Poly ADP-ribosilation in trypanosomatids in response to DNA damage.

RODRIGO BALTANÁS; GUILLERMO D. ALONSO; SALOMÉ VILCHEZ LARREA; MIRTHA M. FLAWIÁ; HÉCTOR N. TORRES; SILVIA H. FERNÁNDEZ VILLAMIL

Rosario, Santa Fé, Argentina

Congreso; XLII Reunión Anual de la Sociedad Argentina de investigaciones Bioquimicas; 2006

Sociedad Argentina de Investigaciones Bioquímicas

Poly(ADP-ribose)polymerase (PARP) is a nuclear enzyme present in most eukaryotes.
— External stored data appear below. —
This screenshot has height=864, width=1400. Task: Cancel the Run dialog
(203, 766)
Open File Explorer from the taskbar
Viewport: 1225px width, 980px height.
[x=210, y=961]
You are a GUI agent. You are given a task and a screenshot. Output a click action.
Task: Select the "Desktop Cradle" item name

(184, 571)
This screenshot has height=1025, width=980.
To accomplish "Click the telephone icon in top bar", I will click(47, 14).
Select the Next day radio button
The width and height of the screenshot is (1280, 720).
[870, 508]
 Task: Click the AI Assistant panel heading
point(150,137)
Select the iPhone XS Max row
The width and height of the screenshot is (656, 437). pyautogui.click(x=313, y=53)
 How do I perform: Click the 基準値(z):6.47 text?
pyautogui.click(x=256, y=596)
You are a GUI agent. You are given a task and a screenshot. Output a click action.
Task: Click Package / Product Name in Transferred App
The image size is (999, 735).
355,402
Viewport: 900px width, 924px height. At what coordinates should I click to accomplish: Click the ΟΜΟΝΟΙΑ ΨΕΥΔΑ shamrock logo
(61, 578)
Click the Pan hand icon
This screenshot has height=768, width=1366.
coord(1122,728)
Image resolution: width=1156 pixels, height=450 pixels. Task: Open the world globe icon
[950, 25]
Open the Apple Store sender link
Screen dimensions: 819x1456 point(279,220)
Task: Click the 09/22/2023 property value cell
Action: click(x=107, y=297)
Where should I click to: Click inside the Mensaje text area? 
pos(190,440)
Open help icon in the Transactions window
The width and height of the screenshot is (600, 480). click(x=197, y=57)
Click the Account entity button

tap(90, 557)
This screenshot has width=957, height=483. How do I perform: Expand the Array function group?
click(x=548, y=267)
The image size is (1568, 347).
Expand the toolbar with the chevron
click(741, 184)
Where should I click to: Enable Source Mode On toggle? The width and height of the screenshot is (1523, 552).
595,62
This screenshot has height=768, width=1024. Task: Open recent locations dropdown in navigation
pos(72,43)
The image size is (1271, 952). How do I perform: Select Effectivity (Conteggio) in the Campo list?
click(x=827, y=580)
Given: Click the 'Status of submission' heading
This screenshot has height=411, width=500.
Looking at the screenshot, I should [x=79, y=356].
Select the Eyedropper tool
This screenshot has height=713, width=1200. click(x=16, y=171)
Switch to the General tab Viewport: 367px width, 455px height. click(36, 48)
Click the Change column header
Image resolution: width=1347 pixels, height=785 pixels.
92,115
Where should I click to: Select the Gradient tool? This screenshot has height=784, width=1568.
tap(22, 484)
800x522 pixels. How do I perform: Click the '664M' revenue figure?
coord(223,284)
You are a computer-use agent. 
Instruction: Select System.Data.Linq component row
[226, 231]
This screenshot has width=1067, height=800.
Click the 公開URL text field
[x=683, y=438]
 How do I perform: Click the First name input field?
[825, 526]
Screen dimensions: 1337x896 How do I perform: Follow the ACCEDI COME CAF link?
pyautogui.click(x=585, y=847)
Its activity depends on the presence of DNA strand breaks (DNAsb) and has been involved in many important genomic processes such as DNA replication, DNA repair and gene expression. The poly(ADP-ribose) polymer (PAR) is catabolized by the poly(ADP-ribose)glycohydrolase (PARG). Previously we reported the cloning and expression of Trypanosoma cruzi and Trypanosoma brucei genes for PARP-2 homologues (TcPARP and TbPARP). The present work, describes the biochemical and functional characterization of all these enzymes. We have also found, cloned and expressed the catabolic counterpart PARG, suggesting an analogous metabolism to the known in higher eukaryotes. In silico analysis of TcPARP and TbPARP showed conserved WGR, regulatory and catalytic domains. TcPARP and TbPARP activities were strongly activated by DNAsb. We also demonstrated the attachment of PAR synthesized by TcPARP, to it-self and to T. cruzi histones by using SDS-PAGE and autoradiography. PAR synthesis was confirmed in vivo by indirect immunofluorescence assay with antiPAR antibodies. Under standard growth conditions T. cruzi epimastigotes display low signal at the nucleus, which drastically increased when the cells were exposed to DNA damaging agents. These results point out a physiological role for PARP in trypanosomatids DNA repair systems.